Top of Exercise data
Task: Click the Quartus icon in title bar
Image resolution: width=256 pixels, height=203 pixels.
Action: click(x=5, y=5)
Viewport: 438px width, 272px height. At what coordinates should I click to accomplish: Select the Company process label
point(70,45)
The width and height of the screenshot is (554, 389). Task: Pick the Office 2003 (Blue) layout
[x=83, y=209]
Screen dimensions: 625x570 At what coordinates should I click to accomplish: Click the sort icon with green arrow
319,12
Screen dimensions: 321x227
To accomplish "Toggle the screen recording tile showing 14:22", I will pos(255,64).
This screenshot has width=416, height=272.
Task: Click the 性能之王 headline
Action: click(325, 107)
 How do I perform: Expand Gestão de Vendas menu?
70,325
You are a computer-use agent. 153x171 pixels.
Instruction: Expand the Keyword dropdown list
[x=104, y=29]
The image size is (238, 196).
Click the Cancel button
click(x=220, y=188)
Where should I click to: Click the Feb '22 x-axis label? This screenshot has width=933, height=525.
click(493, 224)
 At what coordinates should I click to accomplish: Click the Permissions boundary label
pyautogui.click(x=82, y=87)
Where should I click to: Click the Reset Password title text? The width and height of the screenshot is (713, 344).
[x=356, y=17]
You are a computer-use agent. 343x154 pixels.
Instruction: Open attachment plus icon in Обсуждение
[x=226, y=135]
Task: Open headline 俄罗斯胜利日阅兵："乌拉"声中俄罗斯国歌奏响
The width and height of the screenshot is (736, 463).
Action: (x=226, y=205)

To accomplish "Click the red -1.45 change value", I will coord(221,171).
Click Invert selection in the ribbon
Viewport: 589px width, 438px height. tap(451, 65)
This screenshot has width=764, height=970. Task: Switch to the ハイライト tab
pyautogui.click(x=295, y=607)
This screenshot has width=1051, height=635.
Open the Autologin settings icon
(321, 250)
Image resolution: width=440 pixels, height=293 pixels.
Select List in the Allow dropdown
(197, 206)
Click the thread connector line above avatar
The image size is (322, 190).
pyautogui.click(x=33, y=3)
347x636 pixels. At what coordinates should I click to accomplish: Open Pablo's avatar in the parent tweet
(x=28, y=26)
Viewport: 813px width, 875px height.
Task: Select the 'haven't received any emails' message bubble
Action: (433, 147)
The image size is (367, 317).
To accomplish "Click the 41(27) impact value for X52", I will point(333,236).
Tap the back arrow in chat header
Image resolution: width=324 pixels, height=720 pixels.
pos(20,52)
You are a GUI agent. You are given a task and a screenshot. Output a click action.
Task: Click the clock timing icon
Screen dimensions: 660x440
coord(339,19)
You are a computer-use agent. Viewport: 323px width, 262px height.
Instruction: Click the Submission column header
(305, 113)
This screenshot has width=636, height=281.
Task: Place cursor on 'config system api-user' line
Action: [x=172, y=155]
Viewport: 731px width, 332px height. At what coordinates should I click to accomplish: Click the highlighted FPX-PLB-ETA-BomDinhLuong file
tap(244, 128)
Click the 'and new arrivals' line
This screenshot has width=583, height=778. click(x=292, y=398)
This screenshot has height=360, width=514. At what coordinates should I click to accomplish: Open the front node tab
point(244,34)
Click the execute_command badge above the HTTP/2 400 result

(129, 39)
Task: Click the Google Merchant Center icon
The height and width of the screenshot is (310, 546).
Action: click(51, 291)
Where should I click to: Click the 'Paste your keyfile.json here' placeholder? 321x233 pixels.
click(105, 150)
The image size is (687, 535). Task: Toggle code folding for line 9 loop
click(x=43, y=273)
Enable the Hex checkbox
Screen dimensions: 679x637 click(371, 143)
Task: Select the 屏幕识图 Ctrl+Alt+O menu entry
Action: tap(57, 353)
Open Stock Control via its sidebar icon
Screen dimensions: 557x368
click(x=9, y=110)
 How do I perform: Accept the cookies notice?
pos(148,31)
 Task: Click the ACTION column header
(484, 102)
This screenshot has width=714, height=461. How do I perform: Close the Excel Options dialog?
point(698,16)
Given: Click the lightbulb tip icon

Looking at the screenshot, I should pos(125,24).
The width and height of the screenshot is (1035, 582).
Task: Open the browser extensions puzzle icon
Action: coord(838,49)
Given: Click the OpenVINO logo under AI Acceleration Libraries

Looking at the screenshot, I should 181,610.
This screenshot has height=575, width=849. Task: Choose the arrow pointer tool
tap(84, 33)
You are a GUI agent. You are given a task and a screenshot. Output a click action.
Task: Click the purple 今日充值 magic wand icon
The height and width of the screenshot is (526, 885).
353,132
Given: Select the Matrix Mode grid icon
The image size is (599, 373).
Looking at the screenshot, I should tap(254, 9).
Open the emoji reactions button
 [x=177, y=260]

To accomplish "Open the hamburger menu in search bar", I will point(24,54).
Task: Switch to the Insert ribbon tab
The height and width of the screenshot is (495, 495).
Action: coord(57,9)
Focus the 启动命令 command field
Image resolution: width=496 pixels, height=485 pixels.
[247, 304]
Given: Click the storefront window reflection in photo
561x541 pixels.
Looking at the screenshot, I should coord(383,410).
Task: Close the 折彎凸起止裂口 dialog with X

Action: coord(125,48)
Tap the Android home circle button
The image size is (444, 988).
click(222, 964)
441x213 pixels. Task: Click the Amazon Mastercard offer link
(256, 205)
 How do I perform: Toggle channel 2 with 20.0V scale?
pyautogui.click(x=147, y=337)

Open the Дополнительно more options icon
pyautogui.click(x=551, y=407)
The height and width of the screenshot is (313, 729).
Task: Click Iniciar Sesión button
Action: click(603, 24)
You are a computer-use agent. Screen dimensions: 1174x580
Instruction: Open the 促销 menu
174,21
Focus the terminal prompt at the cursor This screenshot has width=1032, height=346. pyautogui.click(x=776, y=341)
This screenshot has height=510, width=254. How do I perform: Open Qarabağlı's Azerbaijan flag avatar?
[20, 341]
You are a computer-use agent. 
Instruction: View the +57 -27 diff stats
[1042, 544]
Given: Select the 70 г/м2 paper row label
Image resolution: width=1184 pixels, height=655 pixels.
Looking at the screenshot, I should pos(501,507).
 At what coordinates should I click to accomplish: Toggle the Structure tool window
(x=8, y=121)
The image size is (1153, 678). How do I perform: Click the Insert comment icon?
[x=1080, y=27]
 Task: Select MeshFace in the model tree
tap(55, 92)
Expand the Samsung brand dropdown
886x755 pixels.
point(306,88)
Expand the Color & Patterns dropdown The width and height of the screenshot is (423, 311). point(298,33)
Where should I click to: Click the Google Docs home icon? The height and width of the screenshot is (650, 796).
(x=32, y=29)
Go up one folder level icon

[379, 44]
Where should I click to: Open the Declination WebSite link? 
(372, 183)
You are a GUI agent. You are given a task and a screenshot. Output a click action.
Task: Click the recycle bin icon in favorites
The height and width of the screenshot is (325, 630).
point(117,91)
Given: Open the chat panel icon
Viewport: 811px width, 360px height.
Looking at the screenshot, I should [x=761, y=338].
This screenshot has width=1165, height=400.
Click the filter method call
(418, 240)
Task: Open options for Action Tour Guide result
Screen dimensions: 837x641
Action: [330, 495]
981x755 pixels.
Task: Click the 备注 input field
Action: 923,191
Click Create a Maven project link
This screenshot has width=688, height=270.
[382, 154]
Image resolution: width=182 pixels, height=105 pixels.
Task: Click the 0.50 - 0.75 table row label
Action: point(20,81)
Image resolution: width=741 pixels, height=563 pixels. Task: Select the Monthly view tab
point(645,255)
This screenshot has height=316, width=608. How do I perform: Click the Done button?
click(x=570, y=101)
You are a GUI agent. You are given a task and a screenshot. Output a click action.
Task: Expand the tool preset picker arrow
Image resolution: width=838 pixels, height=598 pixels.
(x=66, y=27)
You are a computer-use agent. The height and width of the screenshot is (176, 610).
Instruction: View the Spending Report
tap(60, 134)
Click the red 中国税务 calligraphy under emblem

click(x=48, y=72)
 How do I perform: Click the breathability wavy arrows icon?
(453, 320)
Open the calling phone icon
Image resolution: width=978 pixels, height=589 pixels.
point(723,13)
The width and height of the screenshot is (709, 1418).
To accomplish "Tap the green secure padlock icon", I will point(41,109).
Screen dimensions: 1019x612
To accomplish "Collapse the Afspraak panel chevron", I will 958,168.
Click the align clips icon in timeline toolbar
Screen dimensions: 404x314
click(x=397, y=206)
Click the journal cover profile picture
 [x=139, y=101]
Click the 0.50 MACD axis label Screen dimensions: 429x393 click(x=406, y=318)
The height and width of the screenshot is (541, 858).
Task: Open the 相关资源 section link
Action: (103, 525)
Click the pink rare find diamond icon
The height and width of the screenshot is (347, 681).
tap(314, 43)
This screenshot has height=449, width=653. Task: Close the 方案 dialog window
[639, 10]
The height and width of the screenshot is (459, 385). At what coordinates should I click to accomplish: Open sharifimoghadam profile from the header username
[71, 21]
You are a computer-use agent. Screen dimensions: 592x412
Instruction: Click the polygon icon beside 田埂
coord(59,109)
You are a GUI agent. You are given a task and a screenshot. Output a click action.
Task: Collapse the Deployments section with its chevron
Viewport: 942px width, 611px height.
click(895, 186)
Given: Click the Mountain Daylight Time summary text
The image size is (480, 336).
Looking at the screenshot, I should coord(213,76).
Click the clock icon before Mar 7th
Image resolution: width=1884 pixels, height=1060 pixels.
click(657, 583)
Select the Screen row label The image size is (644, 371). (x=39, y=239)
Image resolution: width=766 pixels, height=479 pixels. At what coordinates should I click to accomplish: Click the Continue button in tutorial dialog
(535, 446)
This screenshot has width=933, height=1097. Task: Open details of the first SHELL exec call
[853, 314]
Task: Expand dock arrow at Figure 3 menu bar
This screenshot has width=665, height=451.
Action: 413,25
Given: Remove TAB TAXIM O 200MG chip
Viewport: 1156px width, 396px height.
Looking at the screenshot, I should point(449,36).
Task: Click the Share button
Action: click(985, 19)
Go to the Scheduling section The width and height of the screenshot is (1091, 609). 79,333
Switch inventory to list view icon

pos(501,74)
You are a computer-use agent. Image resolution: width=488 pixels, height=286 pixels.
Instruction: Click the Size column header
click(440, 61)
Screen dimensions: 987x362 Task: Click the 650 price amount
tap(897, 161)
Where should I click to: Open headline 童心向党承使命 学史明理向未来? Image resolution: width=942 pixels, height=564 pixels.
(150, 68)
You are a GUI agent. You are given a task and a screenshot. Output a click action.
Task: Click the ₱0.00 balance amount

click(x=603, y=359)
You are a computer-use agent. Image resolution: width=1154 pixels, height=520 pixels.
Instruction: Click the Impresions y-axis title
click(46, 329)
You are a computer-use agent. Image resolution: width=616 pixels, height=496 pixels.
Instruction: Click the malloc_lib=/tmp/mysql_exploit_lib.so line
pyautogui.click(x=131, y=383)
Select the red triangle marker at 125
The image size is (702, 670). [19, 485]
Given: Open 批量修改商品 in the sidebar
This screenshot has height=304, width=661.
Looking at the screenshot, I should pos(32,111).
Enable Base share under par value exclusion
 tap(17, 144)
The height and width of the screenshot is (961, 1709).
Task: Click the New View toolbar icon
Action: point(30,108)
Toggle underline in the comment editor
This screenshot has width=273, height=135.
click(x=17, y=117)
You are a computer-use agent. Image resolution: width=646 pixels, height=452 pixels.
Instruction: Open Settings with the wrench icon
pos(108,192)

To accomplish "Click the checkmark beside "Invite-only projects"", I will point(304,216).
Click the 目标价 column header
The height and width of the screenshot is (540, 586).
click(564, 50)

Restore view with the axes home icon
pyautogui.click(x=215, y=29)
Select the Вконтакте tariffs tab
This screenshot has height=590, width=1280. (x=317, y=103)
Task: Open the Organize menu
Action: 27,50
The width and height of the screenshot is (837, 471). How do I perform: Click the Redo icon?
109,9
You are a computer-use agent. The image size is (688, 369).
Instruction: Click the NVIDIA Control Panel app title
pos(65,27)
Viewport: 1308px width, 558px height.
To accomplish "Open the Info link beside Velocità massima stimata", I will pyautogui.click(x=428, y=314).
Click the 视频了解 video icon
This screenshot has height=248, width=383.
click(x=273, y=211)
Bottom of Exercise data
## Task prompt
Look above for the line with "You are a computer-use agent. The height" and the line with "The width and height of the screenshot is (709, 1418).". Write out those two lines and all the lines between them, exactly, and no others.

## Answer
You are a computer-use agent. The height and width of the screenshot is (176, 610).
Instruction: View the Spending Report
tap(60, 134)
Click the red 中国税务 calligraphy under emblem

click(x=48, y=72)
 How do I perform: Click the breathability wavy arrows icon?
(453, 320)
Open the calling phone icon
Image resolution: width=978 pixels, height=589 pixels.
point(723,13)
The width and height of the screenshot is (709, 1418).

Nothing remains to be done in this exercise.